WORK INSTRUCTIONS:
Output the opening lines of the records exactly. End with the line that contains "Given: Switch to the Κατάταξη tab".

[Start of Attachment]

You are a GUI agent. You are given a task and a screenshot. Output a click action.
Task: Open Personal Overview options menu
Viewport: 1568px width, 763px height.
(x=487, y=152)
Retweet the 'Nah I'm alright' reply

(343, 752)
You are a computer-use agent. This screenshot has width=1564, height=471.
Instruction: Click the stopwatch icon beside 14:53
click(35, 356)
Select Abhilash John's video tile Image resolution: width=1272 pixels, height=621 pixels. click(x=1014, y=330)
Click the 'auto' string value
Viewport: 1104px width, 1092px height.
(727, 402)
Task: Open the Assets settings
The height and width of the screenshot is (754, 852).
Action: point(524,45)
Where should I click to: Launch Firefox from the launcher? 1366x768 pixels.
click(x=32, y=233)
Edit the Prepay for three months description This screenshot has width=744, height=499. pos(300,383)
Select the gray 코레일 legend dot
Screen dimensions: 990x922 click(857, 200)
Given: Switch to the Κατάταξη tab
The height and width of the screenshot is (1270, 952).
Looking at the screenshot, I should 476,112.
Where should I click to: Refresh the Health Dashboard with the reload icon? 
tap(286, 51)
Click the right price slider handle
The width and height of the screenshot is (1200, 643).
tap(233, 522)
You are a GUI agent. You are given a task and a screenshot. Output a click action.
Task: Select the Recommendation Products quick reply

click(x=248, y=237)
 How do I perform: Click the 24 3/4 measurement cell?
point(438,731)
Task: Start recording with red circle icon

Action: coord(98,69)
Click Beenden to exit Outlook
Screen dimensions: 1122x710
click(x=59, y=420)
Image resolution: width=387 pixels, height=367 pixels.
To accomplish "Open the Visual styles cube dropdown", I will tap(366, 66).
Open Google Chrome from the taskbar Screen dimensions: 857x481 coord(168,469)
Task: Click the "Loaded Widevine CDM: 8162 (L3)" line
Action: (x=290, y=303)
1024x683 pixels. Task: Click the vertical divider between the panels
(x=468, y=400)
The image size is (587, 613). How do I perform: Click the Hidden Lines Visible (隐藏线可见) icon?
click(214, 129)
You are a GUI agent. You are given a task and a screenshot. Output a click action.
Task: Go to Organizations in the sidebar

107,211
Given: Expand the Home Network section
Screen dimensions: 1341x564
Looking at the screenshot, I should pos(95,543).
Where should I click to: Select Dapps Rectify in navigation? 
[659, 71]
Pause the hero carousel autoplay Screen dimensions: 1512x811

[End of Attachment]

RESPONSE BELOW:
You are a GUI agent. You are given a task and a screenshot. Output a click action.
Task: Open Personal Overview options menu
Viewport: 1568px width, 763px height.
(x=487, y=152)
Retweet the 'Nah I'm alright' reply

(343, 752)
You are a computer-use agent. This screenshot has width=1564, height=471.
Instruction: Click the stopwatch icon beside 14:53
click(35, 356)
Select Abhilash John's video tile Image resolution: width=1272 pixels, height=621 pixels. click(x=1014, y=330)
Click the 'auto' string value
Viewport: 1104px width, 1092px height.
(727, 402)
Task: Open the Assets settings
The height and width of the screenshot is (754, 852).
Action: point(524,45)
Where should I click to: Launch Firefox from the launcher? 1366x768 pixels.
click(x=32, y=233)
Edit the Prepay for three months description This screenshot has width=744, height=499. pos(300,383)
Select the gray 코레일 legend dot
Screen dimensions: 990x922 click(857, 200)
Given: Switch to the Κατάταξη tab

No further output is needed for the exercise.